September 28, 2020

BY KRIS MANUEL

The sixth annual Ecomarket educated citizens on how to live green in their day-to-day lives. From a community CarShare, ethical clothing and jewelry and sustainable salons and spas, more than 30 exhibitors shared their ideas, products and services to passersby in Guelph’s Old Quebec Street mall March 23.

“I think people are starting to really figure out that it’s not just going to a festival that’s important, it’s not just being aware once a year, like planting a tree on Earth Day, it really is a day-to-day lifestyle shift that we’re having to take on,” said Glynis Logue, the executive director of Guelph Environmental Leadership, which hosted the event.

One of the things people can do to help is join a community carsharing co-operative. Jason Hammond, president of Grand River CarShare and Hamilton CarShare, was at the event informing residents of a CarShare program that will be starting in Guelph in May. It will start with two cars downtown and they will need at least 30 members in a neighbourhood in order to place a car there. Community CarShare is already operating in Kitchener-Waterloo, Elmira and Hamilton.

“We have 800 members in all, and about two-thirds of those are in Kitchener-Waterloo,” Hammond said. “There are 28 cars in the entire fleet. It’s all one system so if you want to take a bus or a train to another city and have a car when you get there you can do that with us.”

By sharing cars among the community, it reduces the number of cars on the road, which reduces our carbon footprint. It can also save members the cost of owning a car and they are able to have a car available only when they need it by reserving it.

“It can be spur of the moment or up to a year in advance,” Hammond said. “So if you walk into a dentist’s office and your next appointment is on this date, you can go book the car for that date,” he said.
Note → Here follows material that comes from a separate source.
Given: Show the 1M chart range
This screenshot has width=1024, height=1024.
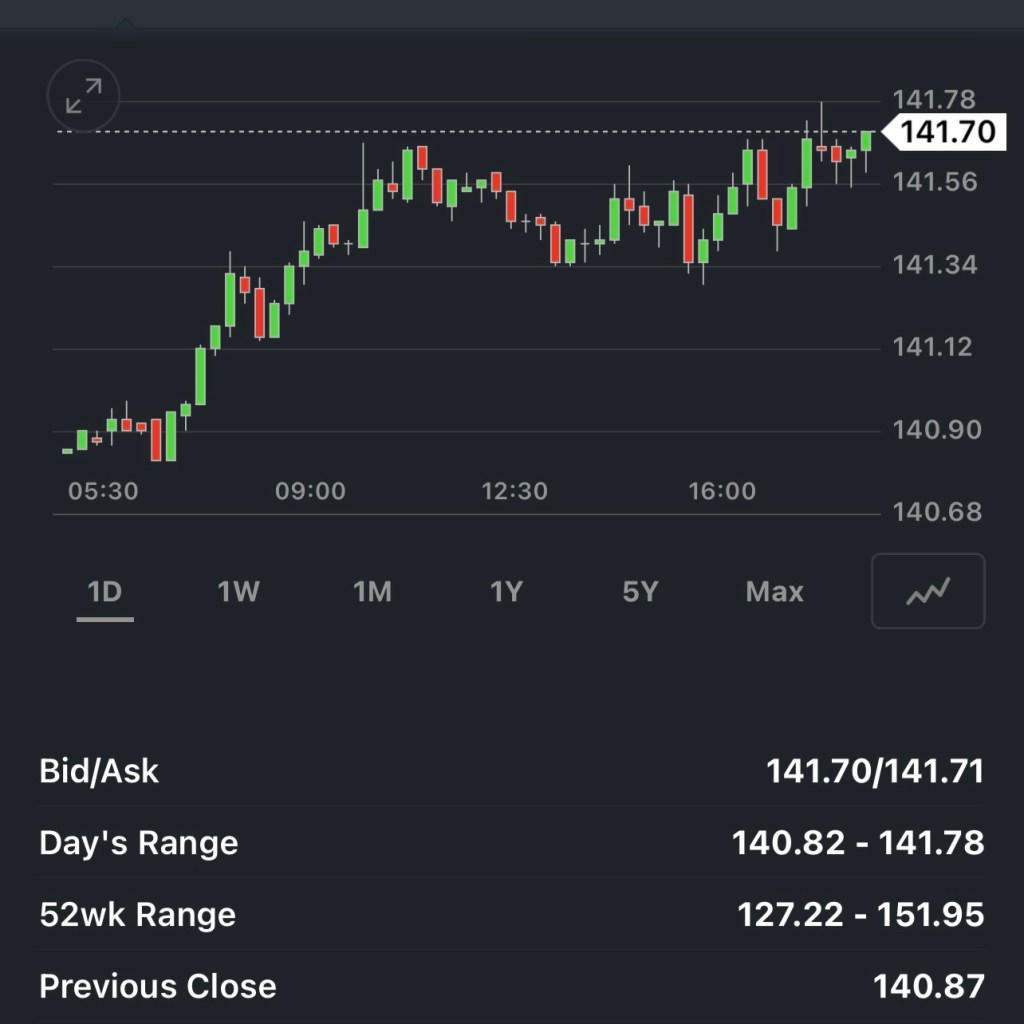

Members choose from three different rate plans and are insured in Canada and the U.S. They can also choose from a variety of models to suit their need.

Rebecca Ridsdale, owner of Green Sweep Home and Office Cleaning, also had an exhibit at the event. The cleaning company, serving Guelph, Kitchener-Waterloo and Cambridge, offers cleaning services in offices or homes and uses non-toxic cleaning products.

“We don’t use any chemical products in our cleaning, we actually make a lot of our own products, so we use vinegar, borax, washing sodas and essential oils,” Ridsdale said.

“Chemical cleaning products are very caustic, they’ve been linked to cancers,” she said. “There was a study done that shows women who work in the home have a higher rate of cancer because they’re enclosed in their home. So it’s a health option, it’s a necessity to have non-toxic products I think.”

The products they use are also biodegradable so they don’t pollute the environment or contaminate our drinking water.

Ecomarket also featured seven free workshops, including fostering sustainable neighbourhoods, empowering transportation behaviour and making space in your garden for bees.

Hammond said, “I think we’re also, as a community, starting to realize that we need massive transformations of our cities. We need to really become green, efficient and walkable. And community cohesion is a really key part of that. The Ecomarket is a really lovely way to strike the cord around community cohesion.”